## begin Supplied text

2. Description of the Related Art
A conventional notebook computer in accordance with the prior art shown in FIG. 1 primarily comprises a computer body 10, a box-shaped voltage processing member 11, and an extension plug 12 having two prongs 13. However, the voltage processing member 11 and the extension plug 12 are exposed outward of the computer body 10, thereby taking up much space. In addition, the prongs 13 are fixed on the extension plug 12 and cannot be folded so that the prongs 13 will occupy space and are easily worn out.
In accordance with one aspect of the present invention, there is provided a power supply plug structure for a notebook computer comprising: a housing including an upper cover and a lower cover coupled with each other, an operation space formed in a front end of the housing and having two sides each defining a receiving recess, two opposite pivot holes each defined in an inner side of the operation space; two elongated sheet-shaped connecting legs each pivotally mounted in the receiving recess of the housing, each of the two connecting legs including a rotation shaft rotatably mounted in the operation space of the housing and having two ends each having a pivot axle extending outward and received in the pivot hole of the housing, a drive gear mounted on the rotation shaft of each of the two connecting legs, and a conducting hook integrally formed on the rotation shaft of each of the two connecting legs; two conducting pieces each secured in the housing and each detachably contacting with the conducting hook of the rotation shaft of each of the two connecting legs when the two connecting legs being pivoted to a fixed position; and a plurality of meshing driven gears each mounted in the housing and each meshing with the drive gear of the rotation shaft of each of the two connecting legs.
Further benefits and advantages of the present invention will become apparent after a careful reading of the detailed description with appropriate reference to the accompanying drawings.
FIG. 1 is a perspective view of a conventional notebook computer in accordance with the prior art;
FIG. 2 is an exploded view of a power supply plug structure for a notebook computer in accordance with the present invention;
FIG. 3 is a top plan cross-sectional assembly view of the power supply plug structure as shown in FIG. 2;
FIG. 4 is an operational view of the power supply plug structure as shown in FIG. 3;
FIG. 5 is a partially enlarged view of the power supply plug structure as shown in FIGS. 3 and 4;
FIG. 6 is a partially cut-away top plan operational view of the power supply plug structure as shown in FIG. 2; and
FIG. 7 is a perspective operational view of the power supply plug structure as shown in FIG. 2.

## end Supplied text
## begin Given information

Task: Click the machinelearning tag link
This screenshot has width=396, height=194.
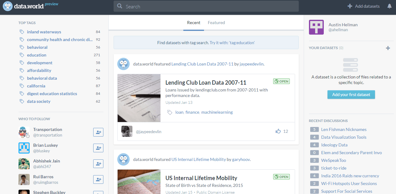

## end Given information

Problem set:
1. In the power supply plug text, what kind of view is FIG. 2?
2. Set down the power supply plug text word for word between "Further benefits and" and "the accompanying drawings.", inclusive.
The material has no connection to the power supply plug text.

Complete answers:
1. FIG. 2 is an exploded view of the power supply plug structure for a notebook computer.

2.
Further benefits and advantages of the present invention will become apparent after a careful reading of the detailed description with appropriate reference to the accompanying drawings.